_WHAT IS NEEDED_:
Count the lines in the material below that contain the string "search", with case counting. Reply with the number alone.
>>
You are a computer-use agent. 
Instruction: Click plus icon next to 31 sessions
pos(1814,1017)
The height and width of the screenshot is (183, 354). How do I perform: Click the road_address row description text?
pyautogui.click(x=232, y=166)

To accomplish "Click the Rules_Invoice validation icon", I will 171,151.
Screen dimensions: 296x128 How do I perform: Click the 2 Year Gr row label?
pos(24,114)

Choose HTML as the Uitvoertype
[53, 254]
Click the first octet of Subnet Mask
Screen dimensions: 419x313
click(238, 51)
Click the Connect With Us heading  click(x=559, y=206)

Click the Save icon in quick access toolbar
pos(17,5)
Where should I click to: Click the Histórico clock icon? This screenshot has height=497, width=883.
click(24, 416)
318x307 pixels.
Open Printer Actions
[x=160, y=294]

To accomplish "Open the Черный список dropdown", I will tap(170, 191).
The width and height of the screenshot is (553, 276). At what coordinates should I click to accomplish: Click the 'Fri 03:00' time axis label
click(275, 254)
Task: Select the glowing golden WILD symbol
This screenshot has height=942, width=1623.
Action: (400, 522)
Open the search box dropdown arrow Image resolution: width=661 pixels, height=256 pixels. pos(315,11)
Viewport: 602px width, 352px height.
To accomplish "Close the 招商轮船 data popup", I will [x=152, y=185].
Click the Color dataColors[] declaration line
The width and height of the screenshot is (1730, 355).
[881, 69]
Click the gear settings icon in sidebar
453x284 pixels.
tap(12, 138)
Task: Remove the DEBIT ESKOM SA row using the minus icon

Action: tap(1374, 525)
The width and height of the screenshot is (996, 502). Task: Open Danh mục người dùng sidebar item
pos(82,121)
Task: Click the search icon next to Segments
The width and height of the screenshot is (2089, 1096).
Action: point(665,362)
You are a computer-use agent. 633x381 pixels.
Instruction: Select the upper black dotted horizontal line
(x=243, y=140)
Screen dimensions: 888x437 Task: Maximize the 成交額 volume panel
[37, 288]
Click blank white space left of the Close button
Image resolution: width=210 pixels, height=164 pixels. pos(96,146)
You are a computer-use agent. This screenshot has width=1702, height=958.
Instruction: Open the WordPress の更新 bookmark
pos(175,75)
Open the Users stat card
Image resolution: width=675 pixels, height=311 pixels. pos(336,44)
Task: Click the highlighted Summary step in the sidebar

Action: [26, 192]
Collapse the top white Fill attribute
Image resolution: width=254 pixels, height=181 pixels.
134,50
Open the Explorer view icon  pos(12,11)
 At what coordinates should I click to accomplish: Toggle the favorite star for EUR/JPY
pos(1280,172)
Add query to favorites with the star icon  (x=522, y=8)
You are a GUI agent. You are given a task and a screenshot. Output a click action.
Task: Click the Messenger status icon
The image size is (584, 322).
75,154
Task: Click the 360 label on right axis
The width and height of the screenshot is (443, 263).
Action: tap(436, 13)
<<
_CORRECT ANSWER_:
2